Exercise instructions:
Rewrite the records starting at the line containing "Given: Open the switch user people icon" and ending at the end of the records, putting "Instruction" wherever "Given" appears and changing nothing else. Leave the pictures out of your answer.

Available data:

┌──

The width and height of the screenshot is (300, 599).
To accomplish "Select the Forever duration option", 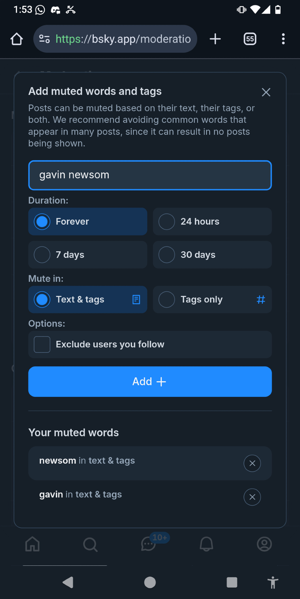I will click(x=88, y=222).
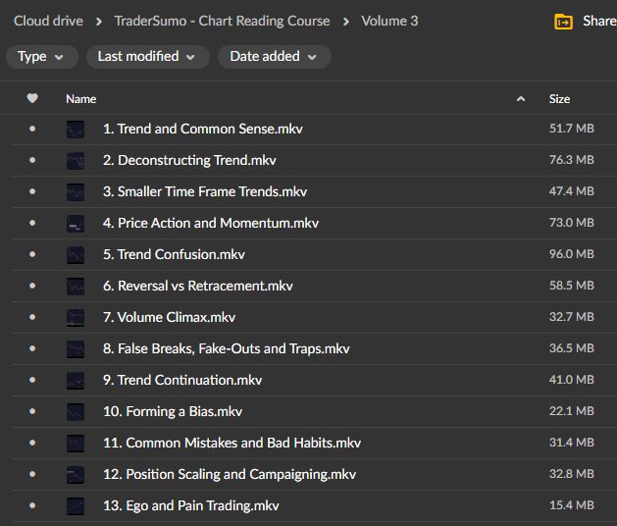
Task: Click the Share folder icon
Action: (563, 22)
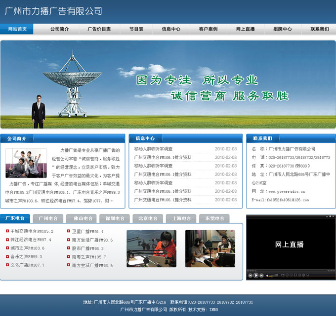Open the 珠江经济电台FM97.4 station link
The height and width of the screenshot is (316, 336).
32,240
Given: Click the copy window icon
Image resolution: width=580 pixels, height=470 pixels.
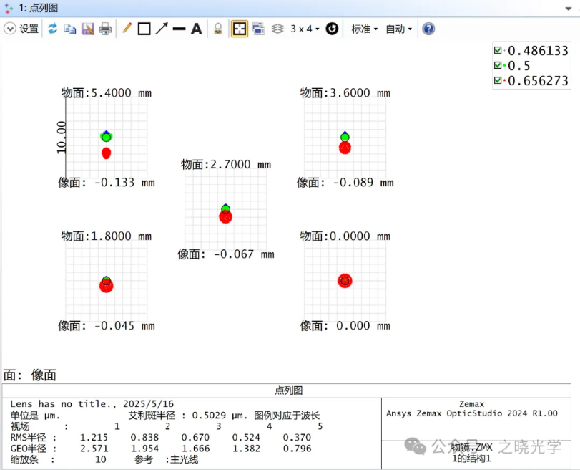Looking at the screenshot, I should 69,29.
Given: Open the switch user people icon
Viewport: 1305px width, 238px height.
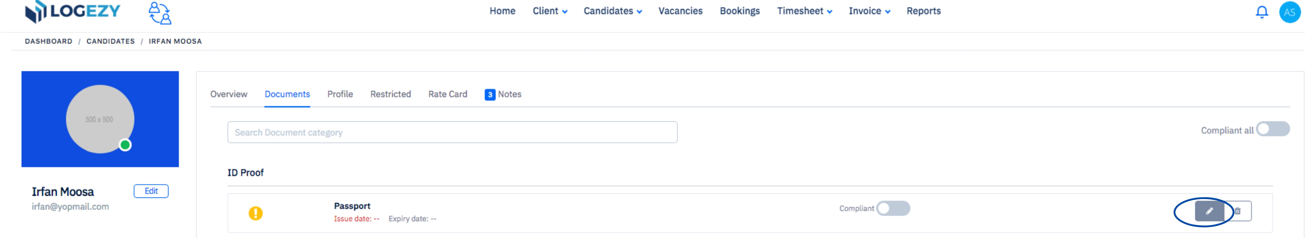Looking at the screenshot, I should click(160, 13).
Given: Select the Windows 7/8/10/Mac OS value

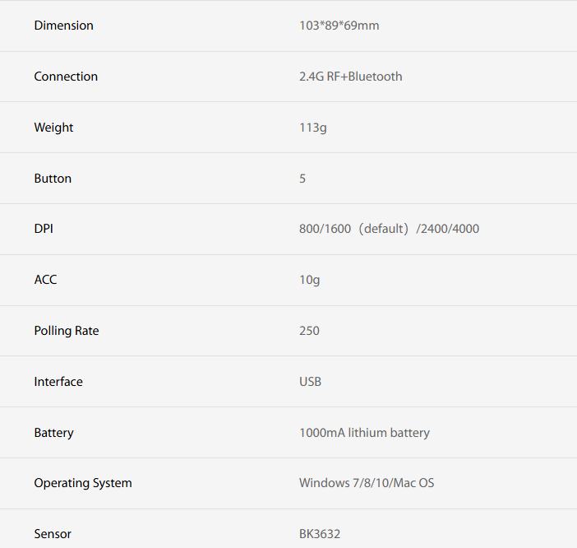Looking at the screenshot, I should coord(367,483).
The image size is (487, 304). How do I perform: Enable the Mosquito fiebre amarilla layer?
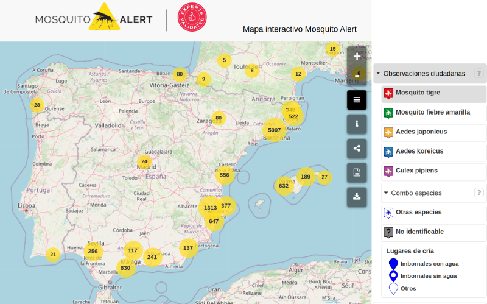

└──

Answer to this problem:
Instruction: Open the switch user people icon
Viewport: 1305px width, 238px height.
Looking at the screenshot, I should click(160, 13).
Instruction: Select the Windows 7/8/10/Mac OS value

Looking at the screenshot, I should coord(367,483).
The image size is (487, 304). How do I perform: Enable the Mosquito fiebre amarilla layer?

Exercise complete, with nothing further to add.